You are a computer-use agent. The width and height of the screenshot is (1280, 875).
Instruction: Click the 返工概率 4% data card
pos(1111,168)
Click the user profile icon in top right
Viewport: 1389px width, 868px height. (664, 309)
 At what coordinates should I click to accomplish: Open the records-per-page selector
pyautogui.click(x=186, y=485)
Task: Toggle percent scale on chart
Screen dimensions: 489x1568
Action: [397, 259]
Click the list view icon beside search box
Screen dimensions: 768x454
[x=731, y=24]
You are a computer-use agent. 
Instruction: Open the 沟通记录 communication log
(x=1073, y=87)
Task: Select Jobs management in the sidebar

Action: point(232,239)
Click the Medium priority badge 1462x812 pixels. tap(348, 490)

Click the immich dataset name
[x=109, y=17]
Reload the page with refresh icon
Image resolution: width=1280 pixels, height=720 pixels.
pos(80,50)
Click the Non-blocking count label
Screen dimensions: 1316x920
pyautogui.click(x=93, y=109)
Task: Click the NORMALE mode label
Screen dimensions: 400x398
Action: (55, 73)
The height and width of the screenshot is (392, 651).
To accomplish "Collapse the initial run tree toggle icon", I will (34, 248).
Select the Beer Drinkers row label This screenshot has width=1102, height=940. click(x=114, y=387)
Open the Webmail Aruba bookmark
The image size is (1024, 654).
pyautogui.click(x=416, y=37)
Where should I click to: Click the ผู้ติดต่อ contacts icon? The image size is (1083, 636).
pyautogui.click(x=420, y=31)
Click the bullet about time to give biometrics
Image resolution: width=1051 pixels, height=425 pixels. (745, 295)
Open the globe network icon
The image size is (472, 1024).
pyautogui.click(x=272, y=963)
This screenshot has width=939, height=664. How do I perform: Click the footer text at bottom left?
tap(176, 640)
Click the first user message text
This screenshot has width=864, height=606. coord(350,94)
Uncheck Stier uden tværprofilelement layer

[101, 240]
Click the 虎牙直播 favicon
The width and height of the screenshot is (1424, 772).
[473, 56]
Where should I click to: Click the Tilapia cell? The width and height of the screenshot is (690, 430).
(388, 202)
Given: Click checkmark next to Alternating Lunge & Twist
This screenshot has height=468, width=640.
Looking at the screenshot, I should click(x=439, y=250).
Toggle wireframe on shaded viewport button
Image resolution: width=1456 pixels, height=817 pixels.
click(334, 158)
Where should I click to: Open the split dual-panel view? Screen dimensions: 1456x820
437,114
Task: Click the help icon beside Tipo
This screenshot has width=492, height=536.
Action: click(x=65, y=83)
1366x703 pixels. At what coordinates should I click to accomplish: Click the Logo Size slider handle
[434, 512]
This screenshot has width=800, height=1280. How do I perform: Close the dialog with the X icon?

● ● ●

Determine the number of lines in the records that contain the word "beside", and provide that number alone.

2